Step 5. Include pre-subsampled image size
As a final act of pre-compression, the CCIR 601 frame is converted to
the SIF frame by a subsampling of 2:1 in both the horizontal and
vertical directions.... or 4:1 overall. Quality horizontal subsampling
can be achieved by the application of a simple FIR filter (7 or 4 taps,
for example), and vertical subsampling by either dropping every other
field (in effect, dropping every other line) or again by an FIR filter
(regulated by an interfield motion detection algorithm). Our ratio now
becomes:
352 pixels x 240 lines x 30 fps x 8 bits/sample x 1.5 samples/pixel
~= 30 Mbit/sec !!
.. and the ratio is now only 26:1
Thus, the true A/B comparison should be between the source sequence at
the 30 Mbit/sec stage, the actual specified sample rate in the MPEG
bitstream, and the reconstructed sequence produced from the 1.15
Mbit/sec coded bitstream.
Step 6. Dont forget the 3:2 pulldown
A majority of high-end programs originates from film. Most of the
movies encoded onto Compact Disc Video were in captured and reproduced
at 24 frames/sec. So, in such an image sequence, 6 out of the 30
frames every second are in fact redundant and need not be coded into
the MPEG bitstream, leading to the shocking discovery that the actual
soure bit rate has really been 24 Mbit/sec all along, and the
compression ratio a mere 21:1 !!! Even at the seemingly modest 20:1
ratio, discrepancies will appear between the 24 Mbit/sec source
sequence and the reconstructed sequence. Only conservative ratios in
the neighborhood of 8:1 have demonstrated true transparency for
sequences with complex spatial-temporal characteristics (i.e. rapid,
divergent motion and sharp edges, textures, etc.). However, if the
video is carefully encoded by means of pre-processing and intelligent
distribution of bits, higher ratios can be made to appear at least
artifact-free.
What are the parts of the MPEG document?
The MPEG-1 specification (official title: ISO/IEC 11172 Information
technology Coding of moving pictures and associated audio for digital
storage media at up to about 1.5 Mbit/s, Copyright 1993.) consists of
five parts. Each document is a part of the ISO/IEC number 11172. The
first three parts reached International Standard in 1993. Part 4
reached IS in 1994. In mid 1995, Part 5 will go IS.

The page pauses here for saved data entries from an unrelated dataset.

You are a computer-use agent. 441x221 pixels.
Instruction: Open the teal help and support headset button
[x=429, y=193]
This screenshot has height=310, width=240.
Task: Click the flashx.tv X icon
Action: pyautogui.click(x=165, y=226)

Part 1---Systems: The first part of the MPEG standard has two primary
purposes: 1). a syntax for transporting packets of audio and video
bitstreams over digital channels and storage mediums (DSM), 2). a
syntax for synchronizing video and audio streams.
Part 2---Video: describes syntax (header and bitstream elements) and
semantics (algorithms telling what to do with the bits). Video breaks
the image sequence into a series of nested layers, each containing a
finer granularity of sample clusters (sequence, picture, slice,
macroblock, block, sample/coefficient). At each layer, algorithms are
made available which can be used in combination to achieve efficient
compression. The syntax also provides a number of different means for
assisting decoders in synchronization, random access, buffer
regulation, and error recovery. The highest layer, sequence, defines
the frame rate and picture pixel dimensions for the encoded image
sequence.
Part 3---Audio: describes syntax and semantics for three classes of
compression methods. Known as Layers I, II, and III, the classes trade
increased syntax and coding complexity for improved coding efficiency
at lower bitrates. The Layer II is the industrial favorite, applied
almost exclusively in satellite broadcasting (Hughes DSS) and compact
disc video (White Book). Layer I has similarities in terms of
complexity, efficiency, and syntax to the Sony MiniDisc and the Philips
Digitial Compact Cassette (DCC). Layer III has found a home in ISDN,
satellite, and Internet audio applications. The sweet spots for the
three layers are 384 kbit/sec (DCC), 224 kbit/sec (CD Video, DSS), and
128 Kbits/sec (ISDN/Internet), respectively.
Part 4---Conformance: (circa 1992) defines the meaning of MPEG
conformance for all three parts (Systems, Video, and Audio), and
provides two sets of test guidelines for determining compliance in
bitstreams and decoders. MPEG does not directly address encoder
compliance.
Part 5---Software Simulation: Contains an example ANSI C language
software encoder and compliant decoder for video and audio. An
example systems codec is also provided which can multiplex and
demultiplex separate video and audio elementary streams contained in
computer data files.
As of March 1995, the MPEG-2 volume consists of a total of 9 parts
under ISO/IEC 13818. Part 2 was jointly developed with the ITU-T,
where it is known as recommendation H.262. The full title is:
Information Technology--Generic Coding of Moving Pictures and
Associated Audio. ISO/IEC 13818. The first five parts are organized in
the same fashion as MPEG-1(System, Video, Audio, Conformance, and
Software). The four additional parts are listed below:
Part 6 Digital Storage Medium Command and Control (DSM-CC): provides a
syntax for controlling VCR- style playback and random-access of
bitstreams encoded onto digital storage mediums such as compact disc.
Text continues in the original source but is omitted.